* Start Listing *
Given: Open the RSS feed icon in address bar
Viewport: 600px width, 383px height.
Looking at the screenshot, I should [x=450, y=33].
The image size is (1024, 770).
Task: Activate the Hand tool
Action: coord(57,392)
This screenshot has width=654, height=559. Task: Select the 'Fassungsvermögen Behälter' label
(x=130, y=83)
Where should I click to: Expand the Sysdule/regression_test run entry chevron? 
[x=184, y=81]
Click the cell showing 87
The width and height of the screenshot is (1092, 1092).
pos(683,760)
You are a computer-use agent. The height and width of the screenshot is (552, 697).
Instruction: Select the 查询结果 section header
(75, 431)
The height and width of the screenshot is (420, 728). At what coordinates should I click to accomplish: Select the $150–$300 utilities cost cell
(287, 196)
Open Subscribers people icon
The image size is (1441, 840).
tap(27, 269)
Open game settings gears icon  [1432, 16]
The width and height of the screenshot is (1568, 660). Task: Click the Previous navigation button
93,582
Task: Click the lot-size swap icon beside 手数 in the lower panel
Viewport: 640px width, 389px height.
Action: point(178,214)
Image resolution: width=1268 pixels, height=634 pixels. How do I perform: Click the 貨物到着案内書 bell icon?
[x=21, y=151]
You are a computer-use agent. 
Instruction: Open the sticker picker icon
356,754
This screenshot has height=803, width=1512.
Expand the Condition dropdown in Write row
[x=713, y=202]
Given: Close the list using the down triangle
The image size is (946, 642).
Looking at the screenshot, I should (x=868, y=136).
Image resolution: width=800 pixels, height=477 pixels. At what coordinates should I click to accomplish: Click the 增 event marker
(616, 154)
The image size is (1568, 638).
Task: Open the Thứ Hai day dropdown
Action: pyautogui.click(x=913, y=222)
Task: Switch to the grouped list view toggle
* End Listing *
Short task
Put the lines of the records above into a JSON list of strings, one string per line with blank lines omitted, starting with the line that contains "Image resolution: width=1268" and going on through the line that contains "Action: pyautogui.click(x=913, y=222)". Include only those lines.

Written solution
[
  "Image resolution: width=1268 pixels, height=634 pixels. How do I perform: Click the 貨物到着案内書 bell icon?",
  "[x=21, y=151]",
  "You are a computer-use agent. ",
  "Instruction: Open the sticker picker icon",
  "356,754",
  "This screenshot has height=803, width=1512.",
  "Expand the Condition dropdown in Write row",
  "[x=713, y=202]",
  "Given: Close the list using the down triangle",
  "The image size is (946, 642).",
  "Looking at the screenshot, I should (x=868, y=136).",
  "Image resolution: width=800 pixels, height=477 pixels. At what coordinates should I click to accomplish: Click the 增 event marker",
  "(616, 154)",
  "The image size is (1568, 638).",
  "Task: Open the Thứ Hai day dropdown",
  "Action: pyautogui.click(x=913, y=222)"
]